Entries on finding words and elements
----

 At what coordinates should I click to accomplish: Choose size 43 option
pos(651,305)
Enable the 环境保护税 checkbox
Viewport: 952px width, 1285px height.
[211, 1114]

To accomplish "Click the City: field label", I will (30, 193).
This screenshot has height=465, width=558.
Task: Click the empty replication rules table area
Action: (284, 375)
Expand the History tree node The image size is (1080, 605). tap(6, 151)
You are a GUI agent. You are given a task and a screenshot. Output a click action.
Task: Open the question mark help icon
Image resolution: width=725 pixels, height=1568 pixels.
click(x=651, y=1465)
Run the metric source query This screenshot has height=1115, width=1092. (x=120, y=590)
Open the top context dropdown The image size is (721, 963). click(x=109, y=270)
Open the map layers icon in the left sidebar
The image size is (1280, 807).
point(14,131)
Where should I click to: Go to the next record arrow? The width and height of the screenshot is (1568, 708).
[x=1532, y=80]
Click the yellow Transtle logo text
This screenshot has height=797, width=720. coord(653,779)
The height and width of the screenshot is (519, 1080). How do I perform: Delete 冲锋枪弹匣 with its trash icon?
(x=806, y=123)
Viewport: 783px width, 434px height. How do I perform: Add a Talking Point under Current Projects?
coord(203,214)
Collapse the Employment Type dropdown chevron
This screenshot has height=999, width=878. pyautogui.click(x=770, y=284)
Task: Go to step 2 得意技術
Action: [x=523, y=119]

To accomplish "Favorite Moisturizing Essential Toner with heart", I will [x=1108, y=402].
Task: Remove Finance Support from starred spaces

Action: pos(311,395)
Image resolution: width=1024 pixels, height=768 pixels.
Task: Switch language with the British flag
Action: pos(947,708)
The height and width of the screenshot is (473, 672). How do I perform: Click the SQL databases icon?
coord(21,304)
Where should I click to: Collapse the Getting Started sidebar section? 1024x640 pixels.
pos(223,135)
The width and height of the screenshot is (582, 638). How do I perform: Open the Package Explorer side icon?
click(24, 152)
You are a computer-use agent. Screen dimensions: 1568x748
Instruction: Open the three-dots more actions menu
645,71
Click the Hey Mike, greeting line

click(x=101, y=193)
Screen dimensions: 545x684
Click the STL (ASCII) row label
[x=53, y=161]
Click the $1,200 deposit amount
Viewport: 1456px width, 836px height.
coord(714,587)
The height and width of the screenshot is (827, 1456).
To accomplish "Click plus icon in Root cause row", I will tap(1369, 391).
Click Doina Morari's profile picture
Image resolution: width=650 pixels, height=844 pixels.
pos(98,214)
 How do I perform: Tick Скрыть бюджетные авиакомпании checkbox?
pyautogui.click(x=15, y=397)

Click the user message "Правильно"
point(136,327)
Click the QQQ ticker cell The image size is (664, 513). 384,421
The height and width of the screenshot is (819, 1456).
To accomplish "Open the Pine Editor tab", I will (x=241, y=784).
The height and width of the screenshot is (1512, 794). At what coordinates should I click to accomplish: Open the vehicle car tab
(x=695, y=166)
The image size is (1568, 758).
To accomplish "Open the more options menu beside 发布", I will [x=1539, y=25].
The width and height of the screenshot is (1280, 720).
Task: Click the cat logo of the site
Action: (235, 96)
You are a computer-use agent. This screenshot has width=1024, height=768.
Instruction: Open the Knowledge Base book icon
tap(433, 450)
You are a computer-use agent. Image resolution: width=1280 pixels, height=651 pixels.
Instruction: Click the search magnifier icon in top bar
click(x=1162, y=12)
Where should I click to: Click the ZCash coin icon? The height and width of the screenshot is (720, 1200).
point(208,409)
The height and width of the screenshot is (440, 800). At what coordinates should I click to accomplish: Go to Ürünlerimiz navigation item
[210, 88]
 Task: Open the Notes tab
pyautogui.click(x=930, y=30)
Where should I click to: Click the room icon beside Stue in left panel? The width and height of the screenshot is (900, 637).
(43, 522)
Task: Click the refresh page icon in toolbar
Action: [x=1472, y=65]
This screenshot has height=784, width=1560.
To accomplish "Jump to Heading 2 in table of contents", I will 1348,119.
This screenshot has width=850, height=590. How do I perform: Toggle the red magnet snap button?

----

• _Problem details_
Rewrite the listing from the line with "Enable the 环境保护税 checkbox" to the line with "Expand the History", replacing "checkbox" with "tick box" and keeping everything else the same; give only those lines.

• _Exercise response_
Enable the 环境保护税 tick box
Viewport: 952px width, 1285px height.
[211, 1114]

To accomplish "Click the City: field label", I will (30, 193).
This screenshot has height=465, width=558.
Task: Click the empty replication rules table area
Action: (284, 375)
Expand the History tree node The image size is (1080, 605). tap(6, 151)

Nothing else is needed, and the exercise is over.